Not that far, but high earners, who live long and claim late, come out ahead.
The option to claim Social Security early was introduced over 60 years ago, when Congress set 62 as the program’s “Earliest Age of Eligibility.” To keep lifetime benefits constant, on average, those claiming at 62 receive 20 percent less in monthly benefits than if they had claimed at 65. The option to claim between 65 and 70 on an actuarially fair basis stems from the 1983 Social Security Amendments, which gradually increased the annual “delayed retirement credit” from 3 percent to 8 percent.
Much has changed since these actuarial adjustments were introduced: interest rates have declined; life expectancy has increased; and longevity improvements have been much greater for high earners than low earners. Are the historical adjustments still actuarially correct?
Longer life expectancy, which reduces the impact of an additional year of early or late claiming, would call for smaller adjustments – less of a reduction for early retirement and a smaller delayed retirement credit in order to keep costs constant across claiming ages. Lower interest rates, which raise the cost of late versus early claiming, would also call for reducing the penalty for early claiming and the reward for later claiming.
To estimate the magnitude of the required adjustment requires comparing the cost of lifetime benefits for early versus late claiming. If the costs to the government are equal – that is the ratio of the two costs is 1.0 – then the adjustment is actuarially fair. Figure 1 shows that the ratio of age 62 costs to age 65 costs, which was close to 1.0 in 1960, is expected to be 0.94 in 2020. Thus, the reduction for early retirement is too large, and reducing it would bring the costs at 62 and 65 closer together.
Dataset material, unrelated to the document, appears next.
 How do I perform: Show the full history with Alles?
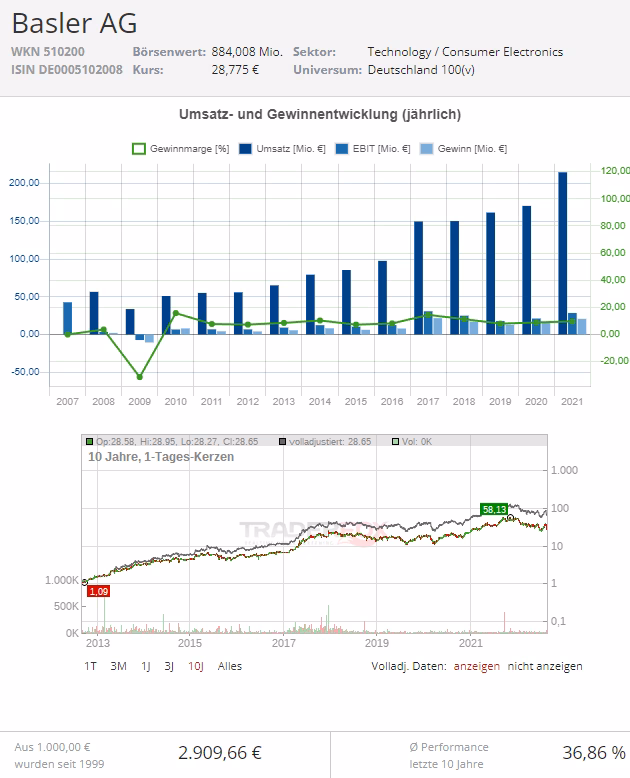point(229,666)
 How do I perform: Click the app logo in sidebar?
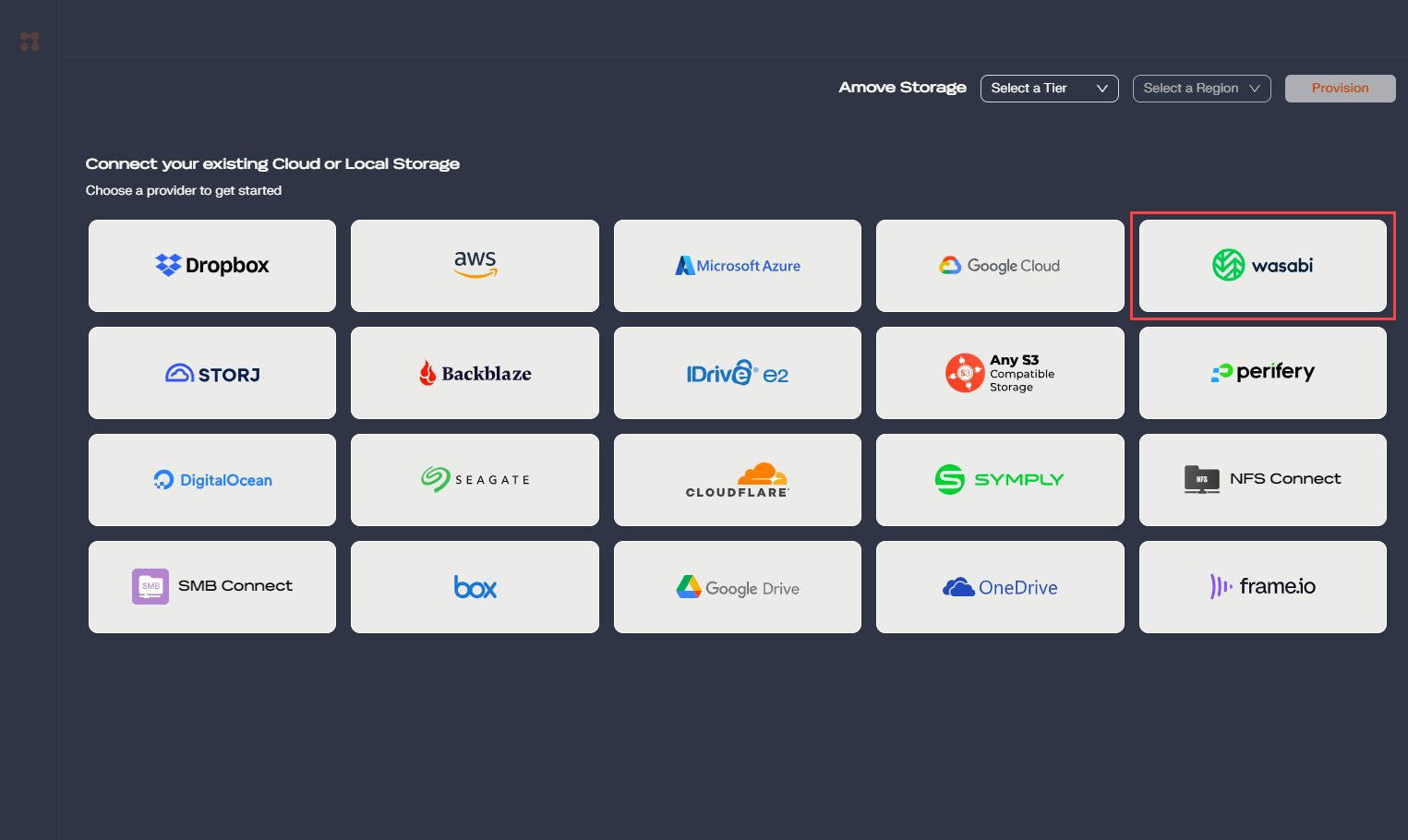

The exercise was repeated for the delayed retirement credit. The calculation is hypothetical because 1) the full 8-percent delayed retirement credit was not available until 2008; and 2) the Full Retirement Age was increasing from 65 to 67. The results in Figure 2 show that initially the cost to the government of an individual claiming at 65 significantly exceeded that of an individual claiming at 70. In other words, the delayed retirement credit of 8 percent was too small. As life expectancy has increased and interest rates have declined, the costs to the government of an individual claiming at 65 and at 70 have narrowed and today the ratio looks about right.
One final note. The stylized fact that high earners live longer and claim later adds a distributional consideration to these findings. At the simplest level – taking the adjustments as given – low earners claim early and are overcharged for that privilege, and high earners claim later and are rewarded roughly correctly. The simple results, however, substantially understate the advantages for high earners. The evaluation of the adjustments presented above was based on the life expectancy of the average worker. If the assessment had been based on the longer and increasing life expectancy of high earners, the delayed retirement credit should be smaller than the current 8 percent to equalize the cost of early versus late claiming.